As ever, the valley was shadowy, lush with tropical jungle, blazoned with strange flowers, filled with the sound of rushing water and the echoes rising from the fumarole. Today they sounded sometimes like thunder, sometimes like cries and distant laughter. Connie's long-sleeved uniform shirt gave Andy only glimpses of the bandages around her wrists. She was pale, her face lined, her eyes enormous. She looked years older, and the first thing she said was, "I didn't give the order."
"No?"
"You've got to believe that. I was sent here as an observer, to make sure Tomsky's instructions were carried out. I had to do it. He's like Stalin. You have to become an accomplice in his crimes or he gets rid of you."
"Who's Tomsky?" Andy had never heard the name before.
"The Chief of Security. His name's an open secret, one of those secrets that everybody who's anybody knows."
"Why did he have them killed? Those guys were helpless, totally helpless. They couldn't have hurt him."
She sighed and sat down on the same boulder as the last time. She looked thin, weary, tallowy, used up. Either she was suffering from a wasting illness or she really had hated watching the prisoners drown. Or maybe both. More important, he saw that she hated the man who'd forced her to become his accomplice.
"It comes down to fear," she said. "All the worst things people have ever done have been caused by fear. They burned witches for fear of the Devil. They burned heretics for fear of new ideas. Hitler killed the Jews—well, I don't know
why
Hitler killed the Jews, but I bet fear was at the base of it.
"As I told you, the world government's in trouble. Rebellions are breaking out on every continent except Antarctica, and if anybody but penguins lived there, they'd probably be rebelling, too. And it's a shame, we really do need a government to prevent another war. But first Sol with his stupid dictatorship and then this fool with his policy of terror have messed things up so badly that it's going to fall. Tomsky's afraid of the future, he knows he'll be held accountable for his crimes, and the prisoners were the only enemies he could get at and destroy. It wasn't a rational action, but whoever said that people are rational?"

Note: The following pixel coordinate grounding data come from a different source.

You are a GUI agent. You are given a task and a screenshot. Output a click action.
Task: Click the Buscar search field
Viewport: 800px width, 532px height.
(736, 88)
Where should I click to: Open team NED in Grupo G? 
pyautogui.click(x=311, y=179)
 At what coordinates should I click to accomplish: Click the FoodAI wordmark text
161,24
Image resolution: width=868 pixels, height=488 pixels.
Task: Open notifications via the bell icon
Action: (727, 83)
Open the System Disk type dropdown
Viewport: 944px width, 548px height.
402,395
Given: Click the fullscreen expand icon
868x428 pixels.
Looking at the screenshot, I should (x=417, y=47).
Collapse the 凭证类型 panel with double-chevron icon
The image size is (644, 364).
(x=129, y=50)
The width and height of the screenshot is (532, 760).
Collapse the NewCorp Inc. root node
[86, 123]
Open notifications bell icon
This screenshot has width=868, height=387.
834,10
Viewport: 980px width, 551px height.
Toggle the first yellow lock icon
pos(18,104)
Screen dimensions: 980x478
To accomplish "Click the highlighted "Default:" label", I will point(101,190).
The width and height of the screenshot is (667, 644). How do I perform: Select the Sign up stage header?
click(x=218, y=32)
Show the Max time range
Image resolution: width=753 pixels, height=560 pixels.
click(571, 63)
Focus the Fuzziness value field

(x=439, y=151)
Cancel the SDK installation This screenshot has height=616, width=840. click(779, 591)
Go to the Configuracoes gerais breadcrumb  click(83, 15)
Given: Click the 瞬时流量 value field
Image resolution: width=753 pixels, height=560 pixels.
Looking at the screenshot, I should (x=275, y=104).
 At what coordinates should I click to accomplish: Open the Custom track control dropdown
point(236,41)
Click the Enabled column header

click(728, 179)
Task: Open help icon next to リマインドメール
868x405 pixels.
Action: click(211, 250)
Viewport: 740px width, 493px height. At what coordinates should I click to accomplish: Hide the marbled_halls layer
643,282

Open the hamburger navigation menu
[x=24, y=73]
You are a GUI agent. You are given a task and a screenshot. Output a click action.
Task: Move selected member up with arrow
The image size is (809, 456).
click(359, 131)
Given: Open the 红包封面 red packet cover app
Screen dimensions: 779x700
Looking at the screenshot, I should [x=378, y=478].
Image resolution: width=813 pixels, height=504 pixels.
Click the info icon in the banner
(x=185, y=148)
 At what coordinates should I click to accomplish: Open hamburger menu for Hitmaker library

"Somebody did," muttered Andy. Somebody long ago, for whatever reason, had called the species
Homo sapiens
, rational man.
"Well, he must have been an idiot, whoever he was." She opened her hands and looked at the palms as if something written there could explain it all. "What's happened to my life, Andy? There I was, trying to do my job and get ahead, and first I lost you and then I lost my soul. God damn this island," she said with sudden violence. "For me it's the Isle of the Dead."
"Finished whining?" he asked.
"I suppose so, but—"
He wasn't conscious of hearing a sound, yet suddenly he spun on his heel and there was Sneak close behind him. Without a thought, Andy swung the heavy hand he'd developed during years of manual labor and wrestling fat infants out of tight wombs. His knuckles connected with Sneak's left ear and the guard's eyes spun around in his head. As he fell, Andy caught him by his uniform belt, dragged him a few steps, and threw him headfirst into the fumarole. He leaned over, rubbing his knuckles, and waited for the splash, which was a long time coming but came at last.
Connie was shocked. "Andy, he was just making sure I was okay!"
She'd risen, but he pushed her back down. For a few seconds he stood quietly, thinking of the man he'd turned into. Then he dismissed his first homicide with a shrug and got back to business.
"Let's," he suggested, "discuss the assassination of Tomsky." She continued to stare, said nothing, waited for him to go on.